Here she stood, ready to kill him. And even now, there was only concern and compassion in his frantic eyes. For her.
The
energy probe felt so heavy in her outstretched hands. She wanted to drop it, but she couldn’t. The Kotturuh had placed it in her hands, like they placed words in the minds of the revenants, using her like they used all life to bring more death. And death could bring her no end so she knew she would be kept in the cold and the dark for ever. Owned and alone for ever.

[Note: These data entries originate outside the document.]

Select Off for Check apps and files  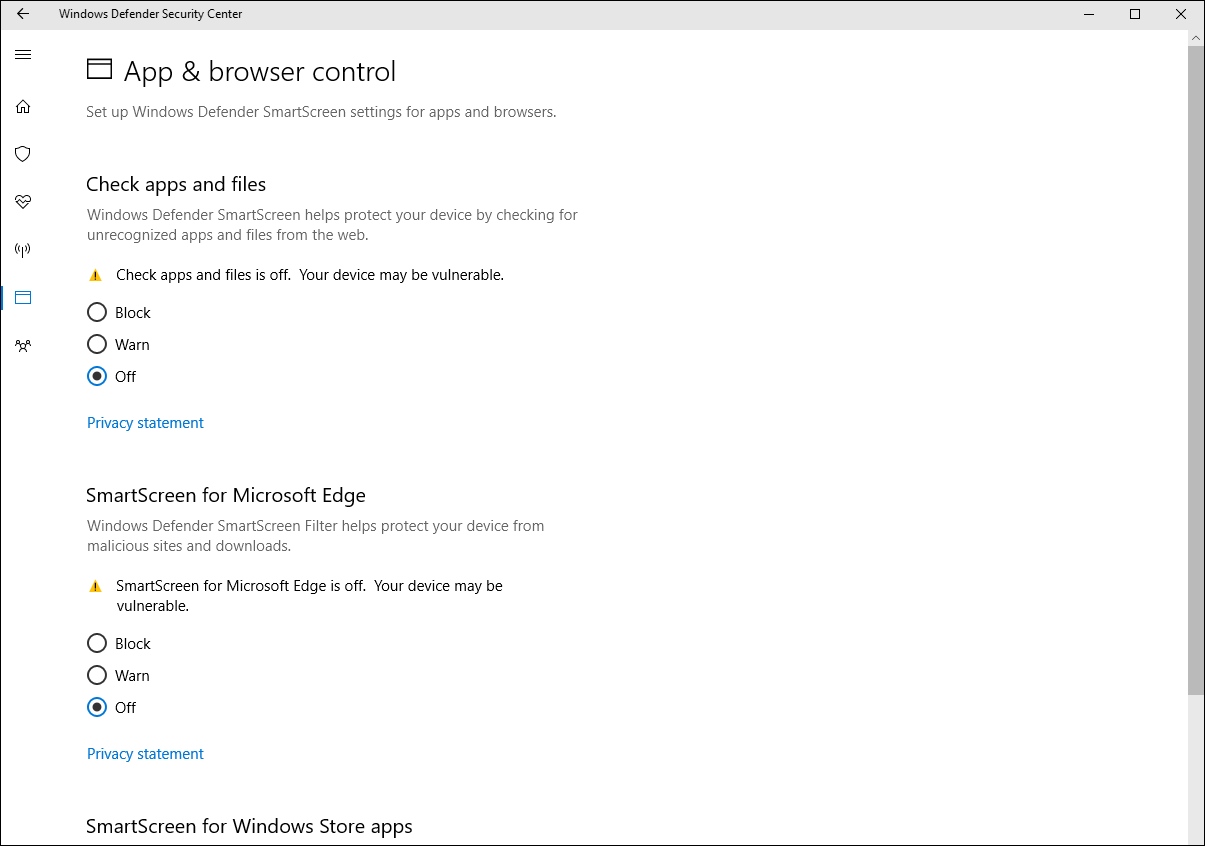click(97, 377)
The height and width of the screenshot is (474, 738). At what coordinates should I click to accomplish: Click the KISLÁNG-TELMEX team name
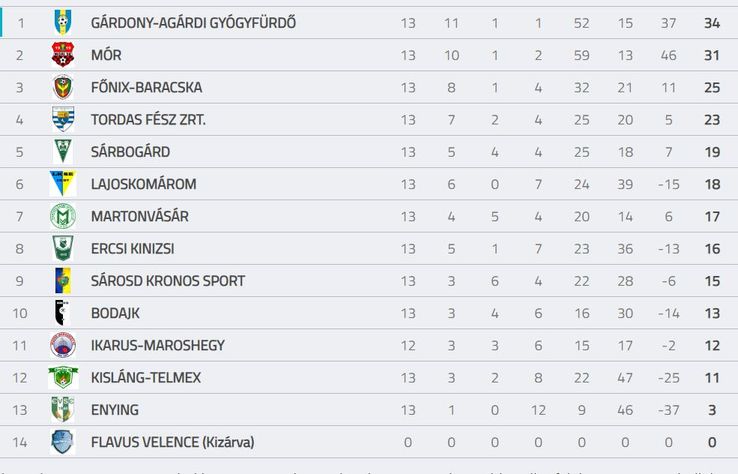coord(146,378)
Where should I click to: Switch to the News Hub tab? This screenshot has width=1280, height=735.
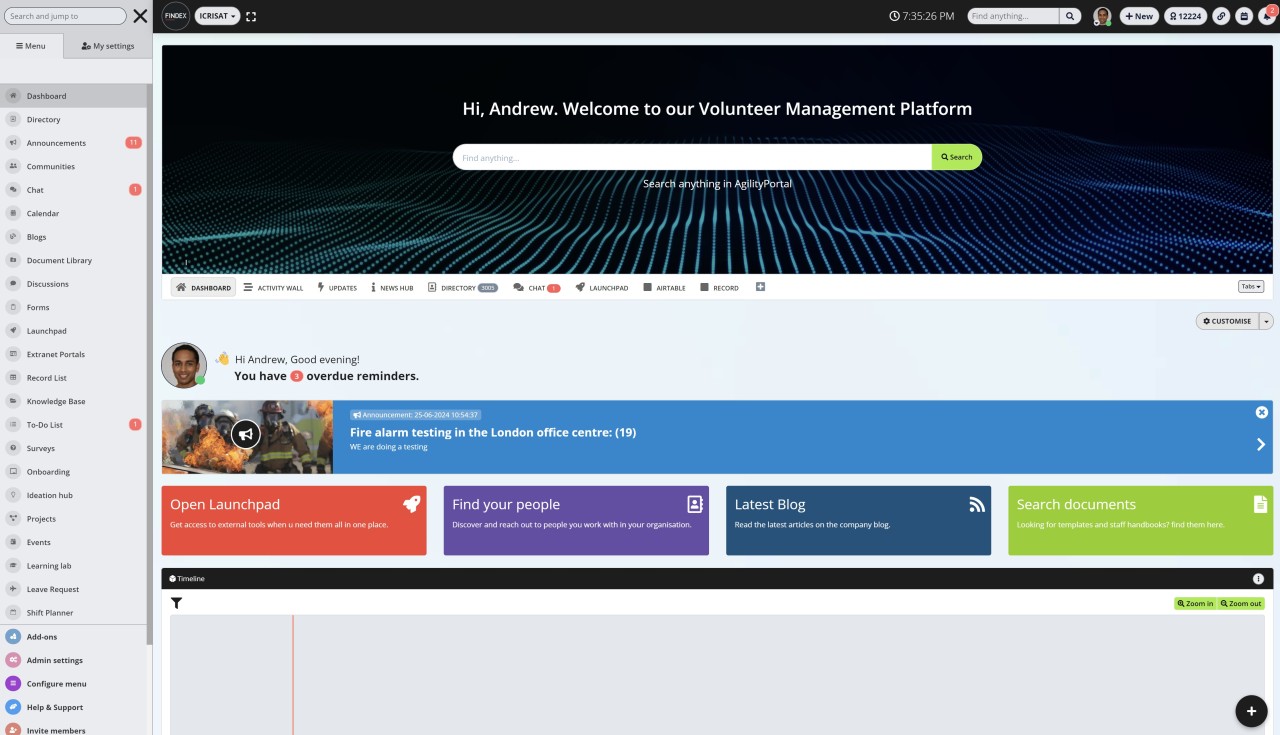click(x=392, y=287)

Estinee could feel the Kotturuh willing her to kill him. Why had she not killed him already?
‘Get into the TARDIS, Estinee!’ The Doctor tried to knock the probe from her hands. But a Kotturuh swept in front of him, a dark blur on reality. He recoiled, fell to the ground.
‘Death must be brought, little one,’ it hissed, ‘and Death must be taken.’
Estinee stared at the energy probe. It made her afraid. She remembered hiding in her room the night the Kotturuh came. Her mother turning to bones. Her father sprawling on the ground.
Like the Doctor, now, helpless on his knees, staring into the nozzle of the energy probe. ‘Let go of her mind!’ he shouted.
You’ve made me angry, she thought. You’ve made me afraid.
‘All life is ours to twist to our design,’ said the Kotturuh.
You’ve made me hope.
‘Estinee, please—’
You’ve made me run.
‘You and the child are the last of your kind. You have flown so far. But your flight has ended, now.’
You’ve made me feel.
She closed her eyes. Angry and in control.
Estinee pushed the energy probe against the crystals in her Lifeshroud, and fired.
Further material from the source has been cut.